Women are much more likely than men to report side-effects after a Covid-19 vaccine, new figures from the French medicine safety agency have shown. We explore why
In its latest figures and update on March 19, the Agence nationale de sécurité du médicament et des produits de santé (ANSM) found that there had been 14,402 reports of unwanted side-effects after a Covid-19 vaccine, of the 6,762,000 people who had received at least one vaccine dose to that date in France.
This represents less than 1% (0.2%) of people vaccinated.
Yet, ANSM has also seen that between 74.4-79.9% (depending on the vaccine) of the people to have reported side-effects were women.
These figures align with those from US health authority the Centers for Disease Control (CDC), which has also said that 77-78% of people reporting unwanted, non-severe side-effects after having received the Pfizer or Moderna vaccines were women.
This does not necessarily mean that women are simply biologically more likely to get side-effects, however. We explain.
More women have been vaccinated
Health authorities have said that one possible explanation for the figure could be that proportionally more women have been vaccinated than men in France.
This is partly due to the vaccination campaign having started by prioritising older people and healthcare workers and nurses; of which more are women than men.
Figures from French statistics institute Institut national de la statistique et des études économiques (Insee) show that there are 5,890,000 women aged 70 or over in France, compared to 4,210,000 men. Similarly, women make up 86.6% of nurses.
Yet, the demographics do not fully explain why women have reported more side-effects than men.
Women make up 60% of the people to have received two doses, but this is much less than the 79.9% of side-effects reported by women.
Women react to vaccines more than men in general
Studies have shown that women produce more antibodies in response to vaccines than men. This phenomenon has been seen across vaccines against flu, yellow fever, MMR, rabies, and hepatitis.
Studies in the US from 2013, during a flu vaccination campaign, showed that women aged 20-59 were four times’ more likely to develop allergic reactions to the vaccine than men were. Another study in the US, published in 2019, showed that between 1990-2016, 80% of anaphylactic reactions to vaccines were in women.
According to studies by Professor Sabra Klein, a microbiologist and immunologist at the Johns Hopkins Bloomberg School of Public Health in Maryland, US, these side-effects generally tend to show up as “fatigue, pain or swelling of the arm [that was injected], headaches, and maybe a light fever”.

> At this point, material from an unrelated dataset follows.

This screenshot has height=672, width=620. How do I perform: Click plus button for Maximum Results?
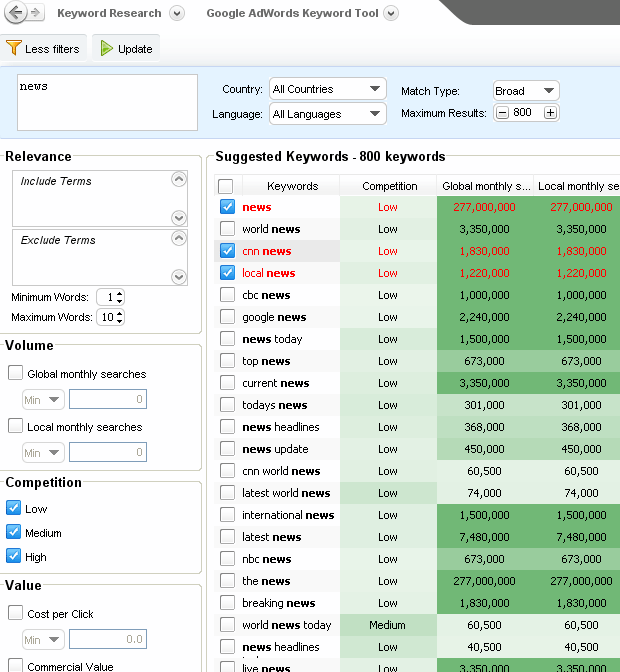(550, 113)
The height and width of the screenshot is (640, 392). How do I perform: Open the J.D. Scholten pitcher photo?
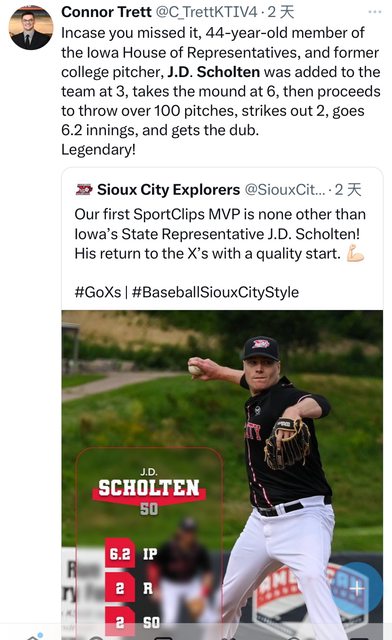click(222, 475)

Yet, Professor Klein has also said that getting mild side-effects after a vaccination are not negative, but in fact a positive sign.
She wrote: “These physical reactions are a sign that the vaccine is working and that you are developing a very strong immune response, and you will probably be protected as a result.”
The dosage amounts of the vaccines are not adapted to women
Some have suggested that the dosage amount in each vaccination could be a reason that women react more, as they are getting proportionally “more” of the doses than a man would.
Professor Klein said: “In adults, the vaccine doses are one-size-fits-all, whatever your size or biology. I think that there are reasons to study, and try to understand, if women could be protected with a smaller dose of the vaccine.
“Too often, vaccine manufacturers use a one-size-fits-all approach, because it’s easier to administer.”
One study from 2004-2005 gave “half doses” of the flu vaccine to women, and full doses to men. It showed that women responded in the same way as men, even though they received lesser doses. Further studies have also shown that women absorb and metabolise medicines differently to men.
Women are more likely to report health issues than men
Doctors have also said that women are generally more likely to admit to having side-effects than men, due to societal expectations.
Professor Klein said: “It is maybe a little more socially acceptable for women to feel pain, to say that they don’t feel well, or that they are injured. In many cultures and societies, men [feel as though they] have to be strong and not say if they don’t feel well or something hurts.
“I think that these cultural factors can absolutely contribute.”
No specific research has been done in relation to the vaccine and this suggestion, but one study has shown that men are less likely than women to go to a doctor when they are ill.